Considere agora a seguinte situação hipotética. A Lei X, que não é de caráter constitucional, foi aprovada pela Câmara e pelo Senado dos EUA por maioria absoluta (ou seja, metade mais um) dos parlamentares de cada uma dessas duas casas. Essa legislação determina que em períodos de campanha eleitoral, toda e qualquer matéria a ser publicada em jornais impressos e em sites de notícias precisará ser previamente aprovada por uma comissão suprapartidária encarregada de verificar se a matéria em questão não é prejudicial aos interesses de algum candidato. Todavia, a Primeira Emenda à Constituição dos EUA determina de forma inequívoca que o Congresso norte-americano não pode estabelecer nenhuma lei que imponha restrições à liberdade de expressão e de imprensa. Ora, se a Lei X for implantada, para fins práticos o Congresso terá logrado modificar a Constituição sem que a correspondente alteração tenha sido submetida ao longo e árduo processo descrito acima!

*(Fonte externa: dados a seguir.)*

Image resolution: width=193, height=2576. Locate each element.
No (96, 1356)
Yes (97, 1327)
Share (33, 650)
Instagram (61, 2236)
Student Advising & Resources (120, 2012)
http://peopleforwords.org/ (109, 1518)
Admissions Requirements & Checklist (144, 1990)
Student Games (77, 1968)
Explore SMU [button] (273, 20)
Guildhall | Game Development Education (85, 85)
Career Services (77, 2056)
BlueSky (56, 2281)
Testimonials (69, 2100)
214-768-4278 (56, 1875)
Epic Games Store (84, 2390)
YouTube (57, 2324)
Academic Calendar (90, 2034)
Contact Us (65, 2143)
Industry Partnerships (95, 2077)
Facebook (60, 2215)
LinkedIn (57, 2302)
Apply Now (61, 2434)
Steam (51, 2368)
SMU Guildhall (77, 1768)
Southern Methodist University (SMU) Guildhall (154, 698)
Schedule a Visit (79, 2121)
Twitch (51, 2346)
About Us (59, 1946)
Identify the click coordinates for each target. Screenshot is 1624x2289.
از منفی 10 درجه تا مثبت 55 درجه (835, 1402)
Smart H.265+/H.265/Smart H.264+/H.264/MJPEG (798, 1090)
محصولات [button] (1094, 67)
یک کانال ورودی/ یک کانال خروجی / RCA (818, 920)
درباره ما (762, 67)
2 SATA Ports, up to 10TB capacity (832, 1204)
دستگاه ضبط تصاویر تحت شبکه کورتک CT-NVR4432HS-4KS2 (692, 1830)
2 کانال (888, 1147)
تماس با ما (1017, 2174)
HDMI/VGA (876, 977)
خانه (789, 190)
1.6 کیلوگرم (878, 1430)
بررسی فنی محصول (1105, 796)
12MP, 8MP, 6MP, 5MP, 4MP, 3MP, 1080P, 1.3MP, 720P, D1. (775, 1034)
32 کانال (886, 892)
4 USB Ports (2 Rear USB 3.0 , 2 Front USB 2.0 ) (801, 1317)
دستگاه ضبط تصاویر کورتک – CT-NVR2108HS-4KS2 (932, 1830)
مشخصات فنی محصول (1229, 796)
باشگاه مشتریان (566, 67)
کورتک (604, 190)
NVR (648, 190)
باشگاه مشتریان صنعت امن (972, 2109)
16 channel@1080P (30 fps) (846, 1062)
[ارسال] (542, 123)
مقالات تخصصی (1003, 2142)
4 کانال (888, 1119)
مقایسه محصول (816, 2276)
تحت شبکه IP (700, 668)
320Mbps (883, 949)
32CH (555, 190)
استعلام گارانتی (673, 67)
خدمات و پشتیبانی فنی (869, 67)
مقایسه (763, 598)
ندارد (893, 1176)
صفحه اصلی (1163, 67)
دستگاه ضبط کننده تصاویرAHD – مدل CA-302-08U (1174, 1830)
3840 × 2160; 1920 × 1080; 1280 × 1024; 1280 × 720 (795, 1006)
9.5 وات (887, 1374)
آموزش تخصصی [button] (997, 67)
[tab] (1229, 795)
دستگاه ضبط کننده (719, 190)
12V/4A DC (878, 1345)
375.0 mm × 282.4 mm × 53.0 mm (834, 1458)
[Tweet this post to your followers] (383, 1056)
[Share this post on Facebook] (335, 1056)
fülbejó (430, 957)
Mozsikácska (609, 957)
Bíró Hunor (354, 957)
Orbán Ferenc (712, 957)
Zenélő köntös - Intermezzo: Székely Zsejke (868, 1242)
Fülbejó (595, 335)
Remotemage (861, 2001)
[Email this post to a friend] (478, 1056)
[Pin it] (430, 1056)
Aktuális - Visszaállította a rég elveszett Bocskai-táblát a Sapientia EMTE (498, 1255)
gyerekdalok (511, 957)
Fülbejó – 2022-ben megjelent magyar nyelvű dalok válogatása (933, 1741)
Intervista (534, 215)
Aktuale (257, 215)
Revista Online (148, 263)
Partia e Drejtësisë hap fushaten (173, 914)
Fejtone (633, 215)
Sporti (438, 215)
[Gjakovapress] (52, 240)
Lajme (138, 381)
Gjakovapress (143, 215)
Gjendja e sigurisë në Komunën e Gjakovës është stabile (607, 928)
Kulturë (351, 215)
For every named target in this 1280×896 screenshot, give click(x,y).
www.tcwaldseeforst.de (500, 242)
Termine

Claramente, a Lei X é inconstitucional e por tal motivo ela é inválida. E essa é uma regra geral que existe nos EUA e em muitas outras nações democráticas: toda e qualquer norma legal que viole a constituição pode ser declarada sem efeito, mesmo que tenha sido aprovada pelo Poder Legislativo. Caso contrário, modificar a constituição seria uma tarefa relativamente simples e ela não estaria apta a desempenhar os papéis discutidos no texto Sobre a relevância das constituições. Em outras palavras, a eficácia de uma constituição requer que haja uma preponderância da mesma sobre todas as demais leis.

A análise acima suscita a seguinte indagação: a quem compete verificar se uma norma legal está em consonância com a constituição? Essa questão foi respondida de forma admirável pela Suprema Corte dos EUA em 1803. Porém, isso é assunto para um texto futuro.